*** Task data ***

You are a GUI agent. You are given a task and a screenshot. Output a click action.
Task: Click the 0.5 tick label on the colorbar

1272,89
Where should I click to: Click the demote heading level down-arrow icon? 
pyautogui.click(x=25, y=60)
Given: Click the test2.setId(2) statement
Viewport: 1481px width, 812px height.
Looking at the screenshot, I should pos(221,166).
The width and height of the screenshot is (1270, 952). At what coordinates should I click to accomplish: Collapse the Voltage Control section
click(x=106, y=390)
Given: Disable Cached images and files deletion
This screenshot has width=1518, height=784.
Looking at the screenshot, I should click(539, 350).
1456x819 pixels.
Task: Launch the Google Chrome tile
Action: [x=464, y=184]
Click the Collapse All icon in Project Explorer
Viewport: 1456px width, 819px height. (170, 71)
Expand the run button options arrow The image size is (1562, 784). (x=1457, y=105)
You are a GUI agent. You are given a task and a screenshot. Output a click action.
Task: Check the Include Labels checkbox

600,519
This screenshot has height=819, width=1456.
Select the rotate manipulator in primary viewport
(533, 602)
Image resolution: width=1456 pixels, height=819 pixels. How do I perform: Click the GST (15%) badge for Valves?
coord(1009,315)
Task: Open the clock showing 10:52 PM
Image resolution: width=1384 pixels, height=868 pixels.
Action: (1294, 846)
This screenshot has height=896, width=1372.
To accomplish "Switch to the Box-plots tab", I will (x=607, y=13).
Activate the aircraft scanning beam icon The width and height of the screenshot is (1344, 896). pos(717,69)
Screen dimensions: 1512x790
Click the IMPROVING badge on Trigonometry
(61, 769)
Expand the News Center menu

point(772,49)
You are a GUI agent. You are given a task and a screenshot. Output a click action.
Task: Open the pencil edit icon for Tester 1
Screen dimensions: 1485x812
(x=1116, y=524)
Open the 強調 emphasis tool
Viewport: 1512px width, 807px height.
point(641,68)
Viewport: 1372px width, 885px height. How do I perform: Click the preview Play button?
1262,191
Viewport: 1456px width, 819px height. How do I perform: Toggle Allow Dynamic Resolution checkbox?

***

**Exercise objective**
Please copy, without any change, the lines of the material from the first through the one containing "This screenshot has height=819, width=1456.". Write nothing else.

**Written response**
You are a GUI agent. You are given a task and a screenshot. Output a click action.
Task: Click the 0.5 tick label on the colorbar

1272,89
Where should I click to: Click the demote heading level down-arrow icon? 
pyautogui.click(x=25, y=60)
Given: Click the test2.setId(2) statement
Viewport: 1481px width, 812px height.
Looking at the screenshot, I should pos(221,166).
The width and height of the screenshot is (1270, 952). At what coordinates should I click to accomplish: Collapse the Voltage Control section
click(x=106, y=390)
Given: Disable Cached images and files deletion
This screenshot has width=1518, height=784.
Looking at the screenshot, I should click(539, 350).
1456x819 pixels.
Task: Launch the Google Chrome tile
Action: [x=464, y=184]
Click the Collapse All icon in Project Explorer
Viewport: 1456px width, 819px height. (170, 71)
Expand the run button options arrow The image size is (1562, 784). (x=1457, y=105)
You are a GUI agent. You are given a task and a screenshot. Output a click action.
Task: Check the Include Labels checkbox

600,519
This screenshot has height=819, width=1456.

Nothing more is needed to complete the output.